O executivo se preparava para uma apresentação virtual quando sentiu forte dor no peito e conseguiu acionar o serviço de emergência. Quando a ambulância chegou, ele já estava inconsciente e foi levado às pressas a um hospital nos Estados Unidos.
No pronto-socorro, médicos diagnosticaram a ruptura na principal artéria do coração e o AVC. A equipe decidiu transferi-lo imediatamente para outra unidade, onde Spears passou por uma cirurgia cardíaca de quase cinco horas, na qual um enxerto substituiu o trecho danificado da aorta.

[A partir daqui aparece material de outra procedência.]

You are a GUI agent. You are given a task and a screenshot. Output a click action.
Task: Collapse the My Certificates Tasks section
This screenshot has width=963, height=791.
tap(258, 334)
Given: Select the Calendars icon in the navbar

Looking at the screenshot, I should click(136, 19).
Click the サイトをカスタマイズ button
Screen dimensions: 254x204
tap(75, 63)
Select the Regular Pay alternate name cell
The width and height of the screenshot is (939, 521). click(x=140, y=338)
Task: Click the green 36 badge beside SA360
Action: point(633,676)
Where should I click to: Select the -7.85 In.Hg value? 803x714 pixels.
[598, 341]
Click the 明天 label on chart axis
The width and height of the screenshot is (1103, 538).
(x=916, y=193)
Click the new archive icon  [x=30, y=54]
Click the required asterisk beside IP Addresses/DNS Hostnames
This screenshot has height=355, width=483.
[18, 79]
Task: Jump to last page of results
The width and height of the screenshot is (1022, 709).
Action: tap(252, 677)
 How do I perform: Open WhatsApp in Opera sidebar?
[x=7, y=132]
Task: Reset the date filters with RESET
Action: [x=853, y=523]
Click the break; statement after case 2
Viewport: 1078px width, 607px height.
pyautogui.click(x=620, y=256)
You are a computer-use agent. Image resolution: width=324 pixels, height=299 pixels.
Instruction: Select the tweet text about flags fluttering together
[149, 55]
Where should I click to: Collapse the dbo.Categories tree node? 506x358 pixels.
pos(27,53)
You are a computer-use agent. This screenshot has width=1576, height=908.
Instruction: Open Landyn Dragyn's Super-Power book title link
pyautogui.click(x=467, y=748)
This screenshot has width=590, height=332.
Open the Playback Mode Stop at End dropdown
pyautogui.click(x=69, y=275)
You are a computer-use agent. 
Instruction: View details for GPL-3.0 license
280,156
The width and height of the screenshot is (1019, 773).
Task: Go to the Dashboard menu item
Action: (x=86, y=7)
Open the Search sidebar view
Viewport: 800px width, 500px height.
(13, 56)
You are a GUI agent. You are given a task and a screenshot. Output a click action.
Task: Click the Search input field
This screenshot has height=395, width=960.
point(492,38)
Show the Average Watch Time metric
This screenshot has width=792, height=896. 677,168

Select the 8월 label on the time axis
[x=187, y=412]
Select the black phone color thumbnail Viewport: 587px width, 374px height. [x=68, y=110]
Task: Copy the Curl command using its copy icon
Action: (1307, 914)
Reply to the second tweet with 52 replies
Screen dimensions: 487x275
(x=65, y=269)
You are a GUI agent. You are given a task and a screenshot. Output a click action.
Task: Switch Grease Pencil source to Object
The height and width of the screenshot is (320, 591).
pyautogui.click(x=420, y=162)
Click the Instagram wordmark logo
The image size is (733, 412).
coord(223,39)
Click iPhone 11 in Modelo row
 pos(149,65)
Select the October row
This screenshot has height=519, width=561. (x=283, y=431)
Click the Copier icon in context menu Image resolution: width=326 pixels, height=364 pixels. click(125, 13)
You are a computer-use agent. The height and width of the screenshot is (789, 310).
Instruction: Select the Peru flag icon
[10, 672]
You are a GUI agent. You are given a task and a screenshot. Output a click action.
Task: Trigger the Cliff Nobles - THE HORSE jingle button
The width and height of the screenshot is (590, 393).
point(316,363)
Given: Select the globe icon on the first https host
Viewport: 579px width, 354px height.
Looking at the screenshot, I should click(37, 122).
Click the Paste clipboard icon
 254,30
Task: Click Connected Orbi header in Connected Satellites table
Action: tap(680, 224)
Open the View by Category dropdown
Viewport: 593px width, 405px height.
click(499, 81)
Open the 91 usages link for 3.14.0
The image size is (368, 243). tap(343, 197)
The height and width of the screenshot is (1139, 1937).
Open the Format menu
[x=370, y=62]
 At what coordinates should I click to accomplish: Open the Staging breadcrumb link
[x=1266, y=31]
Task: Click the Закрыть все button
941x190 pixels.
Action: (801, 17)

Risco extremo e oração contínua
Sua esposa, Julie Spears, informou que ouviu dos médicos que a chance de vida do marido era inferior a 1%. “Minha primeira reação foi orar por um milagre”, relatou.
Mesmo após o êxito da cirurgia, o pós-operatório foi crítico: o cérebro continuava inchado e os médicos estimaram 40% de probabilidade de sobrevivência, com possibilidade de sequelas severas, como perda de fala, locomoção e reconhecimento familiar.
Reabilitação desafiante
No dia seguinte, Joshua despertou reconhecendo parentes, mas sem movimentar o lado esquerdo, com dificuldade para engolir e falta de sensibilidade no mesmo lado. A fala permaneceu preservada.
Foram três semanas na UTI antes de ser transferido para uma clínica de reabilitação. Lá, ouviu que provavelmente dependeria de cadeira de rodas. “Eu estava frustrado e cogitei desistir”, contou.
Família, amigos e a igreja iniciaram uma corrente de orações. Um mês após o AVC, Spears conseguiu ficar de pé e dar os primeiros passos. “Foi como vencer uma competição”, descreveu.
Recuperação surpreende médicos
Um ano depois, o cirurgião responsável disse que o quadro estava estável e marcou retorno apenas para dois anos após a cirurgia. Atualmente, Spears recuperou cerca de 80% da mobilidade, voltou a pilotar motocicleta e compartilha sua história no ministério cristão Missão Nova Vida.
Para Julie, o caso reforça a convicção da família na força da oração. “Quero que as pessoas saibam que Deus ainda faz milagres”, afirmou.
Joshua completa: “Quando oramos, há um Deus que ouve e responde. Não importa quão grave seja a situação, Ele ajuda a superar”.